Enhancing Accessibility and Usability
By integrating NLP into its platform, aelf intends to significantly enhance the accessibility and usability of blockchain technology. This democratisation of technology enables a broader audience to participate in the blockchain ecosystem, driving adoption and innovation. For example, consider a user who wants to set up a simple DeFi contract for staking tokens. Instead of hiring a developer, the owner can use an NLP-driven interface to describe the terms of the contract. The system interprets these terms and generates a smart contract that handles the various staking functionalities, ensuring that the DeFi protocol works as intended and most importantly, secure.
Real-Time Feedback and Validation
Another key benefit of using NLP for smart contract creation on aelf is the provision of real-time feedback and validation. As users input their requirements, the NLP system can highlight potential issues, suggest optimisations, and explain complex logic in simple terms. This interactive process ensures that users understand the generated code and can make informed decisions about their contracts. For instance, if a user inputs a contract description that could lead to a security vulnerability, the NLP system can flag this and provide suggestions for improvement. This not only enhances the security of the contracts but also educates users about best practices in smart contract development.
Broadening the User Base
Implementing NLP for smart contract creation allows aelf to broaden its user base by catering to individuals and businesses without technical backgrounds. This inclusivity is crucial for the widespread adoption of blockchain technology. By lowering the barriers to entry and simplifying the process, aelf intends to attract a diverse range of users who can benefit from the automation and security of smart contracts without needing to become blockchain experts.
ii) AI based Smart Contract Audit for Developers on aelf
AI auditing of smart contracts leverages large-scale pre-trained models, such as GPT-4 and BERT, to automate the audit process. Unlike traditional audits, which rely on manual code reviews and static analysis tools, AI auditing utilises natural language processing (NLP) and deep learning to deliver more comprehensive and accurate audit reports.
In AI auditing, smart contract code is input into a pre-trained model, which analyses the code's syntax and logical structure to identify security vulnerabilities and logical errors.

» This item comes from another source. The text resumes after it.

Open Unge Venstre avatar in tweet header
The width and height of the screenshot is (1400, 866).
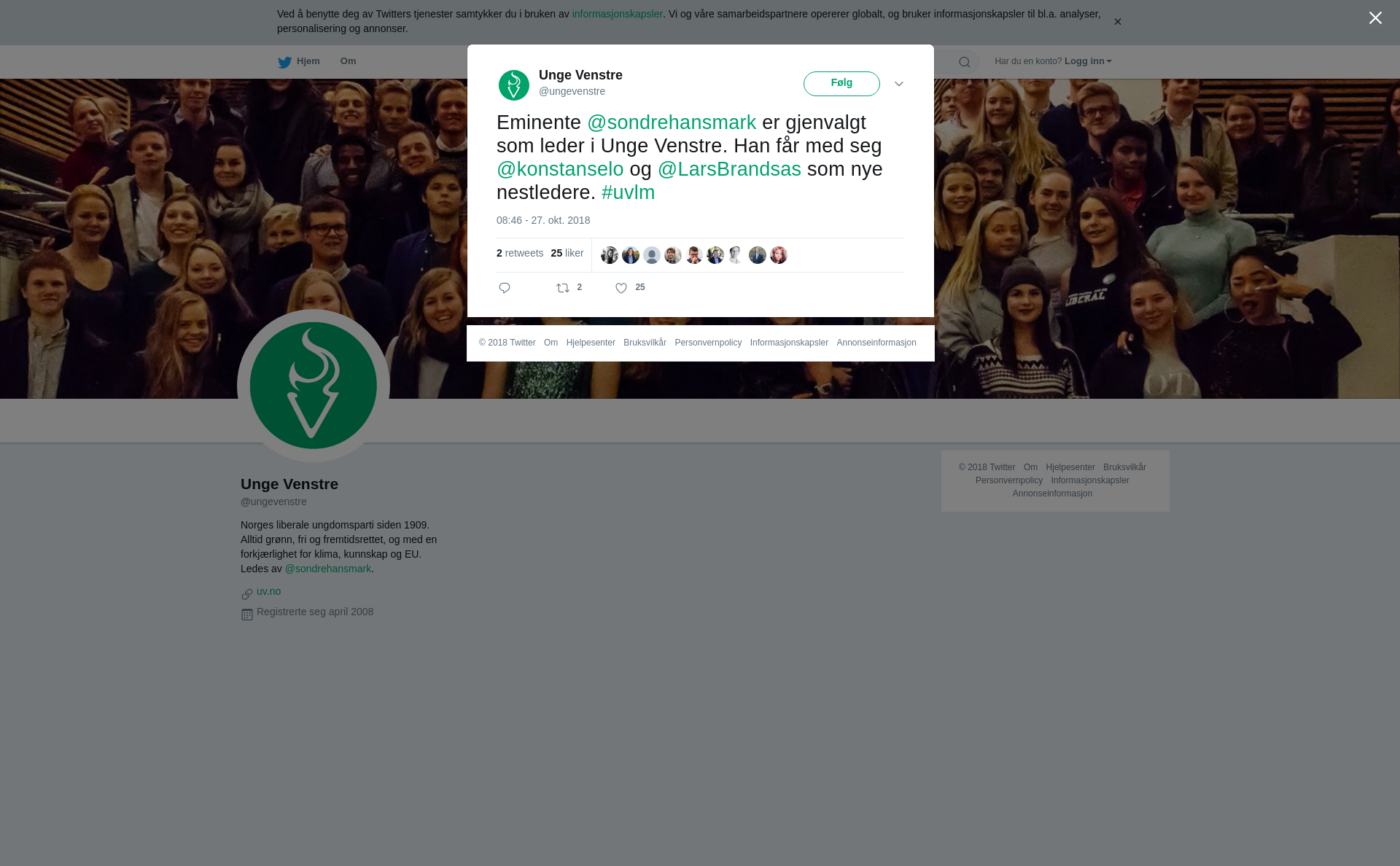[514, 85]
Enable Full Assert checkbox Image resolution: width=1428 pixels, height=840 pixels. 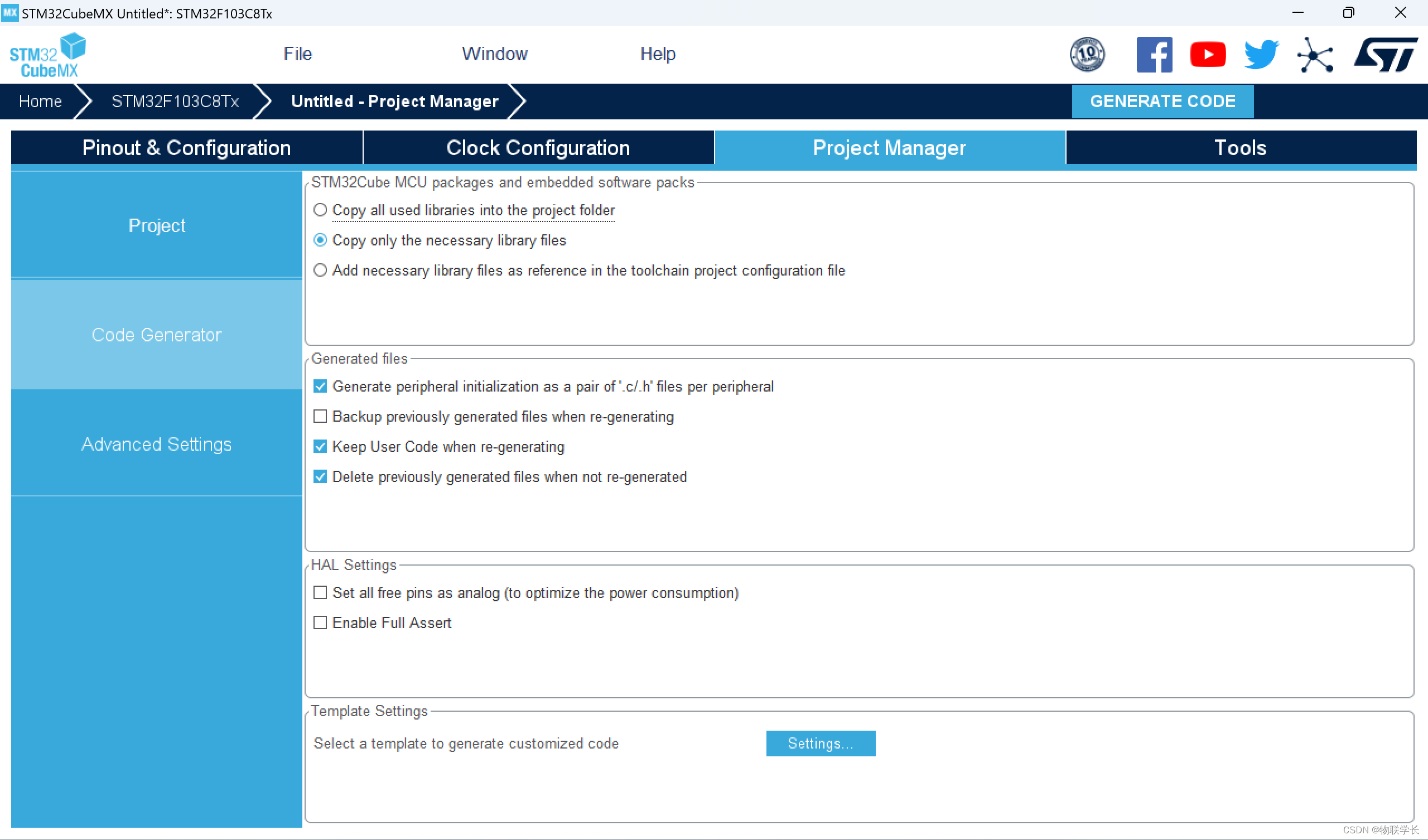point(320,623)
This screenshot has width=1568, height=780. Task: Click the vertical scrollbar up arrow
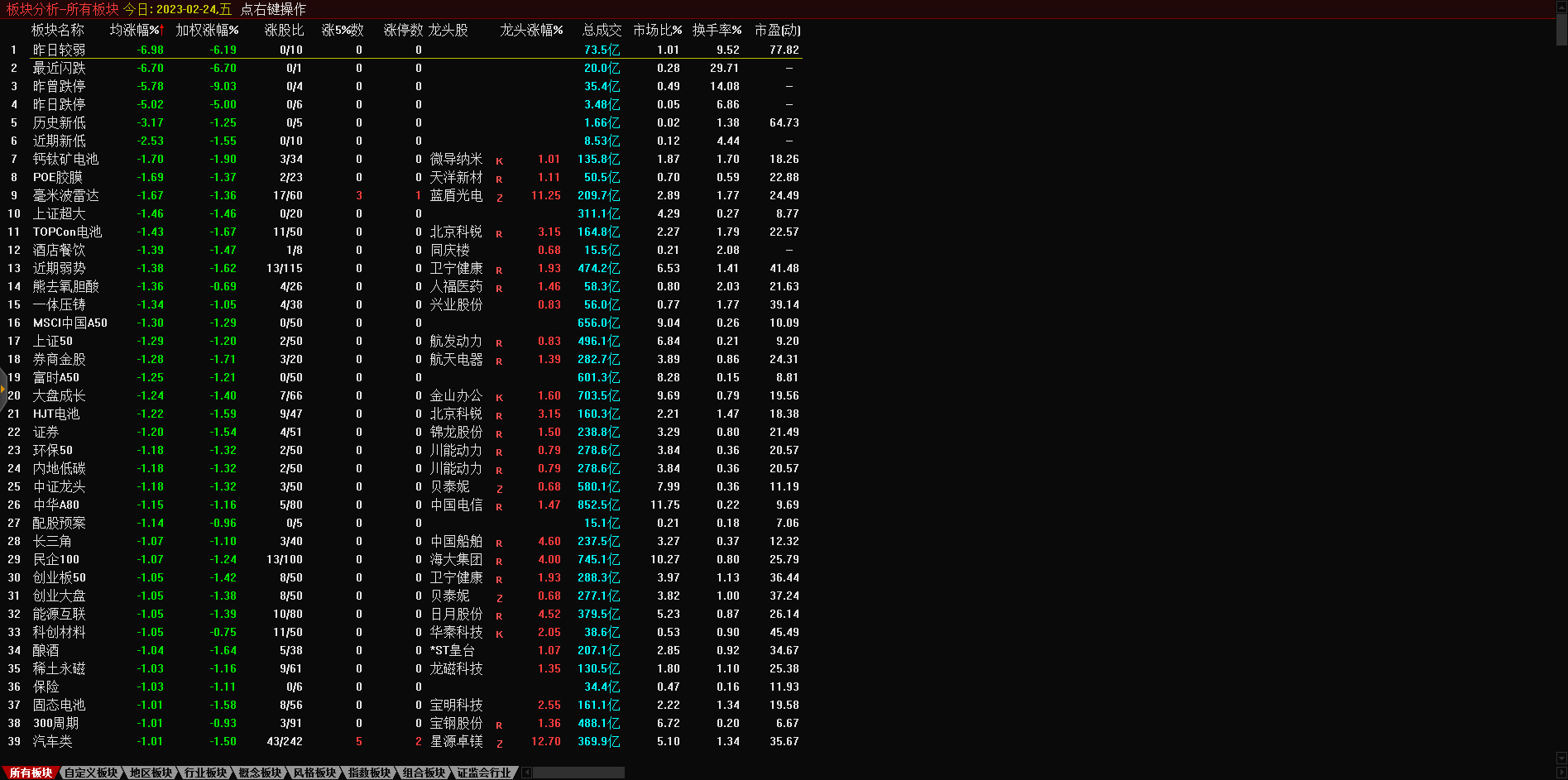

Users interact with the model using prompts to guide the analysis, such as "Check for reentrancy attack vulnerabilities in this smart contract." The model then performs a detailed analysis and generates an audit report.
The audit report details potential vulnerabilities and provides corresponding remediation suggestions.
Key Aspects of AI based Smart Contract Audits
The primary goal is to review and analyse the code before deployment to identify vulnerabilities, inefficiencies, or potential leaks. This process is critical, as defects can lead to significant financial losses or security breaches. For instance, audits of DeFi application contracts rigorously test for exploits to protect user funds.
Vulnerability Assessment:
Identifying potential security issues in the code. For example, an audit of a token issuance contract uncovered a vulnerability that could allow fund theft, enabling developers to resolve the issue pre-launch.
Code Optimisation:
Improving efficiency and reducing gas fees. Auditors recommended optimisations for a game DApp's contract, significantly lowering transaction fees and enhancing accessibility and affordability for players.
Compliance Check:
Ensuring adherence to legal and regulatory standards. Audits verify that smart contracts meet new regulatory requirements, ensuring DeFi platforms remain compliant.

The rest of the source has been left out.